The interaction results demonstrated the younger adults interpreted the ambiguous comments accompanied by wink emoticons as more sarcastic than the older adults. However, there was no difference between the younger adults’ and older adults’ interpretation of the ambiguous comments accompanied by full stops. In addition, the younger adults interpreted the ambiguous comments accompanied by wink emoticons as more sarcastic than the ambiguous comments accompanied by full stops. However, there was no difference in the older adults’ interpretation of the ambiguous comments accompanied by wink emoticons, and those accompanied by full stops.
These results are in line with previous research showing that younger adult participants tend to interpret ambiguous comments more sarcastically when accompanied by wink emoticons compared with full stops (Derks et al., 2008; Filik et al., 2016). These results also support previous research by Phillips et al. (2015), which suggests that older adults have a reduced ability to suppress the ambiguous comments literal meaning and process the sarcastic meaning, although, interestingly, there was no difference in how the groups interpreted the ambiguous comments accompanied by full stops. Notably, the presence of an emoticon did not influence the older adults’ reluctance to adopt a sarcastic interpretation, which may be due to older adults engaging less with the internet and social media (e.g., Prada et al., 2018) and thus having less experience of emoticons in their own interactions (e.g., Oleszkiewicz et al., 2017; see also results below).

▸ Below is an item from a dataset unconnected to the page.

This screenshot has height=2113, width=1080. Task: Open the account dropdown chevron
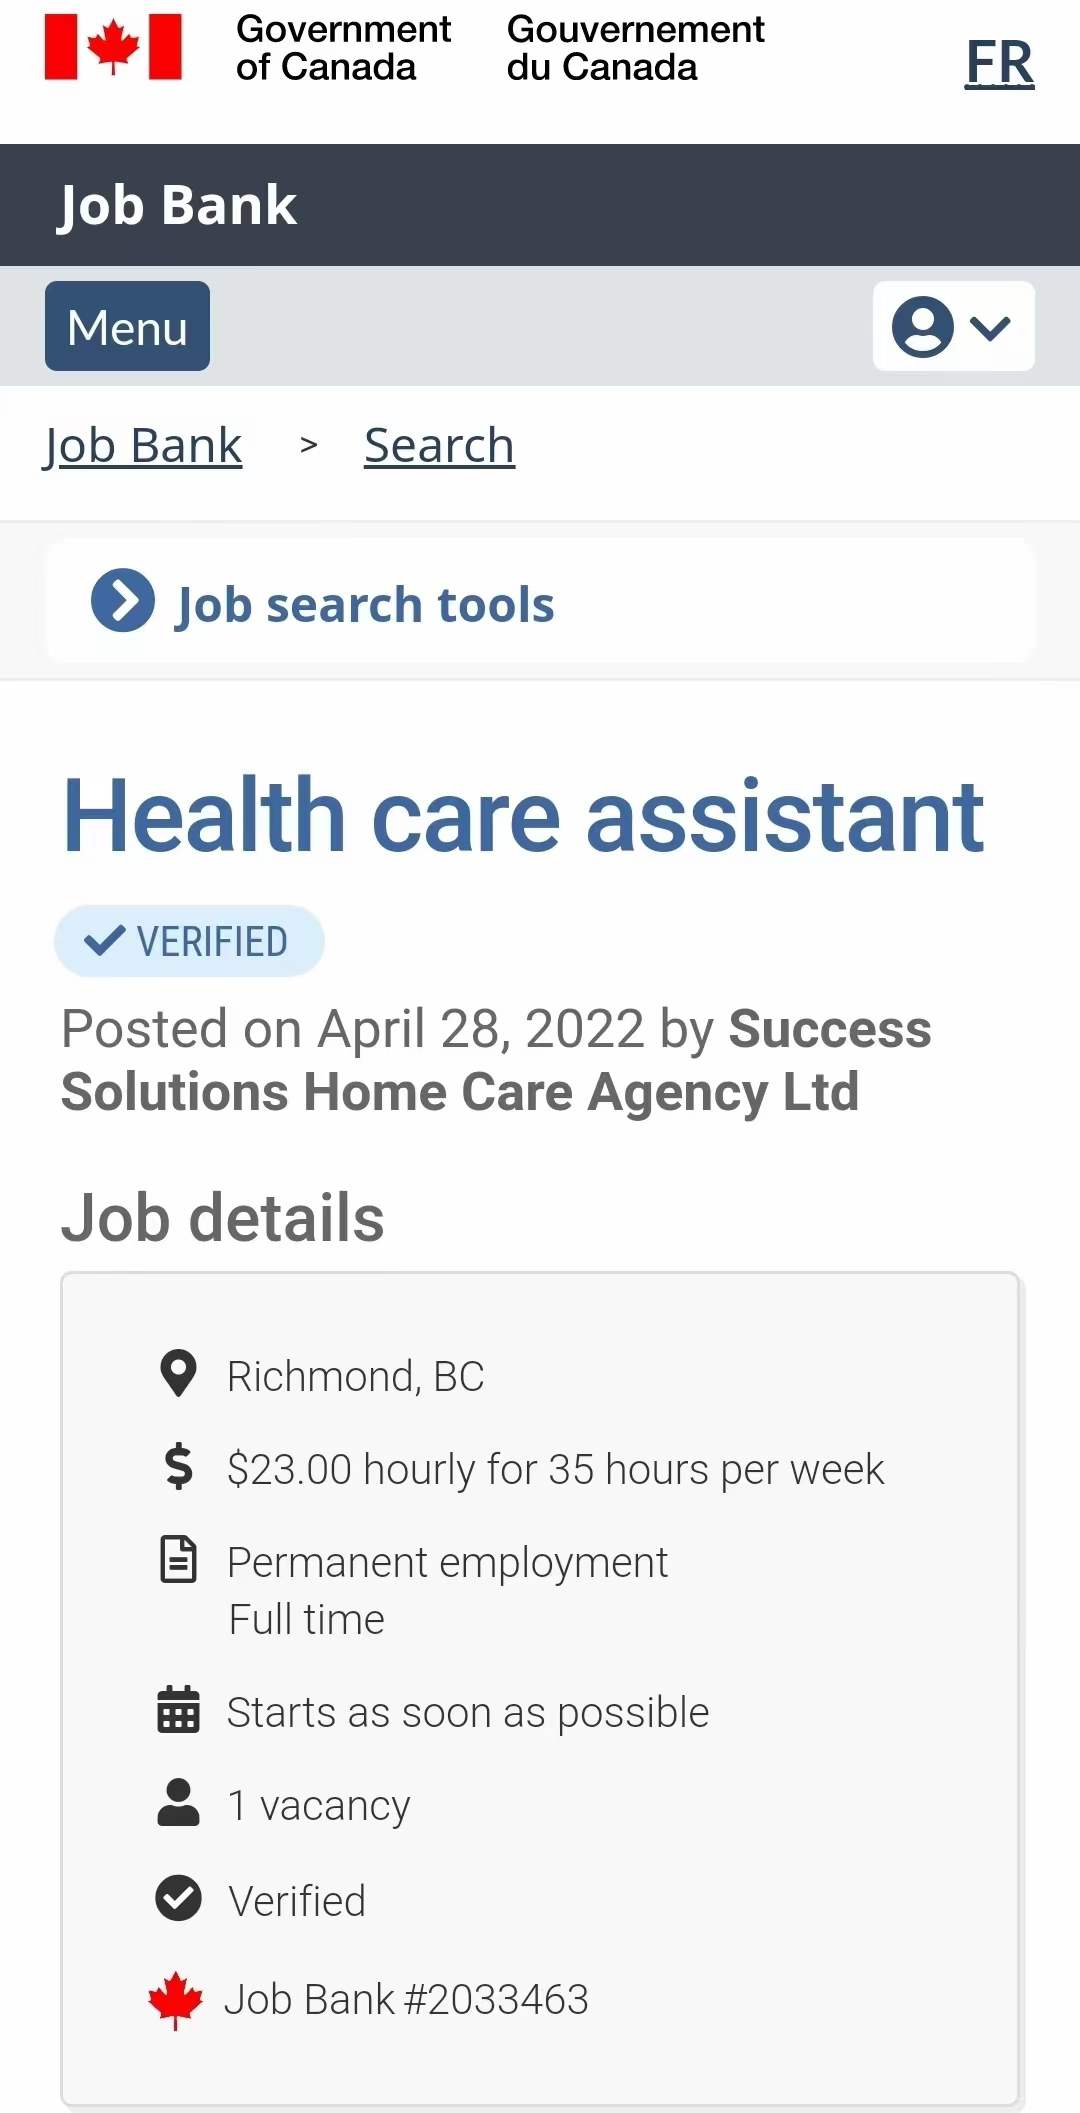991,327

Relationship between reading times and interpretation
Because one aim of the study was to investigate the relationship between reading behaviour and ultimate interpretation, two-tailed Pearson’s correlations were conducted (see Table 6). That is, correlations were conducted between the likelihood of interpreting the comment sarcastically and reading times for the entire ambiguous comment (i.e., pre-critical, critical, and post-critical regions combined), and between the likelihood of interpreting comments sarcastically and reading times for the final region of text containing the emoticon.
Two-tailed Pearson’s correlations: sarcastic interpretation.
CI: confidence interval.
p ⩽ .001; **p ⩽ .01; *p ⩽ .05; +p ⩽ .10. Significant correlations (p ⩽ .05) are highlighted in bold.
The results of these correlations show a clear and consistent pattern, with longer reading times in both regions of text being associated with a greater likelihood of sarcastic interpretations for both younger and older adults. Specifically, for the younger adults, a positive correlation was found between first-pass reading times and total reading times across the entire ambiguous comment and the likelihood of interpreting the wink emoticon scenarios sarcastically. In addition, a positive correlation was found between first-pass reading times across the entire ambiguous comment and the likelihood of interpreting the full stop scenarios sarcastically. Furthermore, for the final region, there was a positive correlation between first fixation durations and the likelihood of interpreting the full stop scenarios sarcastically.
For the older adults, a positive correlation was found between first fixation durations and first-pass reading times across the entire ambiguous comment and the likelihood of interpreting the full stop scenarios sarcastically. Furthermore, there was a positive correlation between first fixation durations on the final region and the likelihood of interpreting the wink emoticon scenarios sarcastically.
Overall, the current findings support previous eye-tracking research showing that sarcastic interpretations result in longer reading times than literal ones (e.g., Filik et al., 2014; Filik & Moxey, 2010; Kaakinen et al., 2014; Olkoniemi et al., 2016; Țurcan & Filik, 2016, 2017), but extend these findings to the processing of ambiguous comments. They also point to differences in the time course of processing between younger and older adults—a finding which merits further investigation.
Relationship between sentence interpretation and Sarcasm Self-Report Scale (SSS)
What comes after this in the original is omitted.